お話

日々思いついた「お話」を思いついたまま書く

探偵小説 「桜沢家の人々」 4

2007年12月15日 | 探偵小説(好評連載中)
「どんな本が並んでいたか、覚えているかな?」
 新井はこちらに顔を向けている正部川に気が付いているものの、ことさらそれを無視し冴子に話し続けた。

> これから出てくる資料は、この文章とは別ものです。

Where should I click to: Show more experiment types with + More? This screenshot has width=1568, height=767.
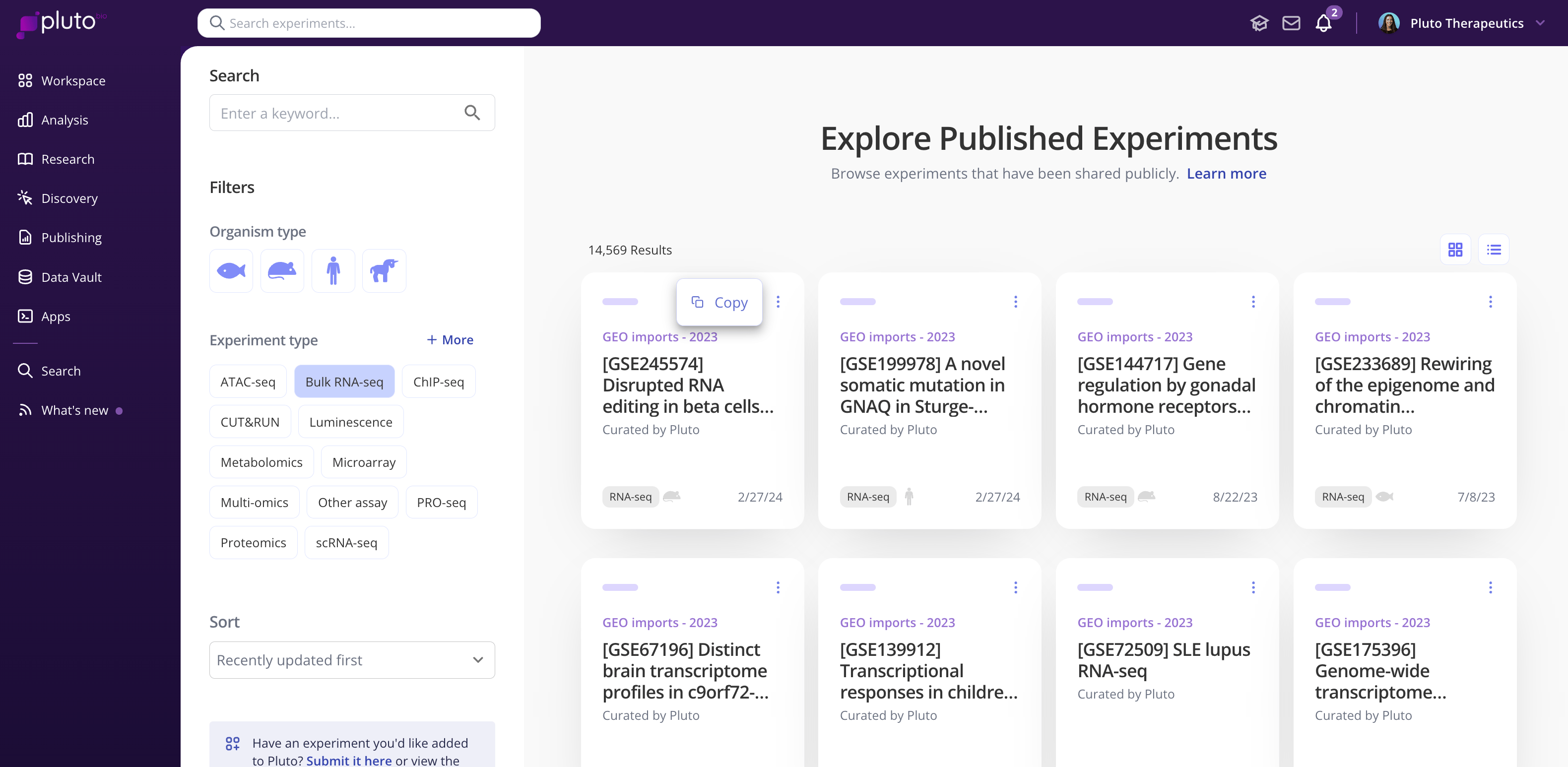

「そうですねぇ・・・」冴子は自分の左のこめかみを左人差し指で突つきながら答えた。「シェークスピアとかトルストイとかバルザックとかの海外文学全集かなぁ・・・」
 冴子がそう答えたとたん、正部川は向こうを向いて再び文庫本に目を落とした。
「さ、冴子ちゃん・・・」そんな正部川の態度に新井はあわてた。「に、日本の作家の全集とかは無かったかな?」
「え?」冴子は、変な事を聞く先輩だと思いながらも、しばらくこめかみを人差し指で突ついてから答えた。「・・・たしか夏目漱石とか森鴎外とかあったと思いますが・・・」
「ほ、他には?」まだ振り返らない正部川を気にしながら新井が聞く。「もっとあるんじゃないかな。・・・例えば、泉鏡花あたりなんか?」
 がばっと正部川が振り返った。その反応に冴子がやっと了解をした。新井に向かって軽く頷きながらにこりと笑った。

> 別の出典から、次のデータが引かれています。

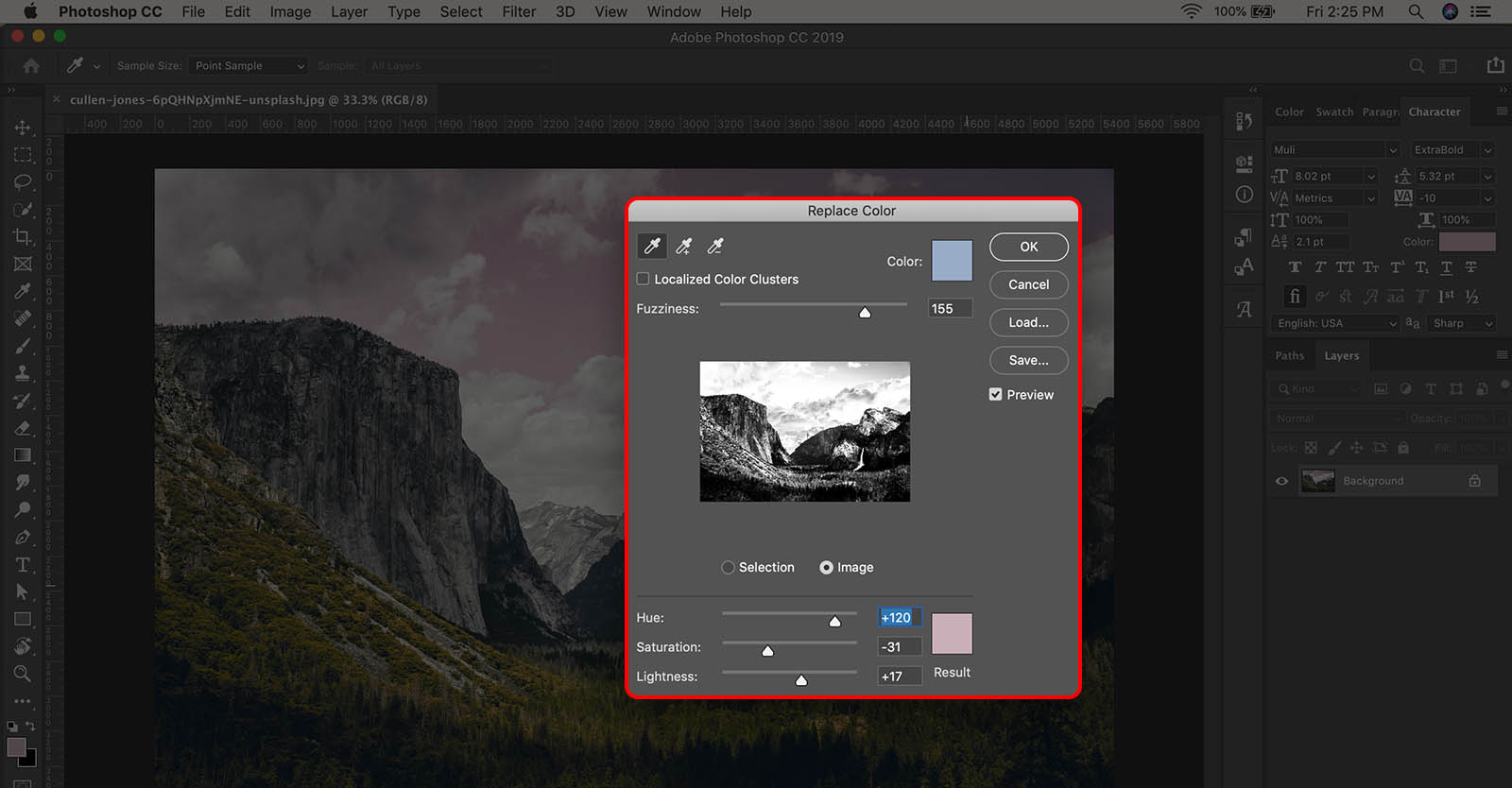Select the Type tool in toolbar
This screenshot has width=1512, height=788.
(23, 565)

「ええ、そう言えば泉鏡花全集が何種類かあったような気がします」もの凄く白々しい声で冴子が言った。「それに自筆原稿もあったと思います」
「あ、あのあのあのあの・・・」
 正部川が立ち上がり冴子の顔を覗き込んだ。
「な、なに?」
 冴子は困った表情で思わずのけ反る。
「今の話は本当?」
「今のって・・・」
「泉鏡花の全集と自筆原稿の事に決まってるじゃないか!」
「それは・・・」
 真相を話しそうな冴子を遮るように、新井が割って入る。
「おい、正部川、怒る事ないじゃないか」
 正部川が鼻息を荒くして、
「怒ってなんかいません! 確認しているんです!」
「正部川よう、そんなに気になるんなら、行ってみて自分の目で確認しろよ」
 部長の伊藤がハードボイルド風に言って煽った。正部川はフンと鼻を鳴らした。
「良いですよ。僕がこの目でしっかりと見てきますよ」
「よーし、決まりだ!」
 須崎がバンと円卓を叩いた。他の者達が一斉に拍手をした。正部川がきょとんとした顔で周りを見回す。
「じゃ、この週末は正部川、お前が冴子ちゃんに付き合うんだ」
 須崎が止めを刺すように、右人差し指をびしっと正部川に向かって伸ばした。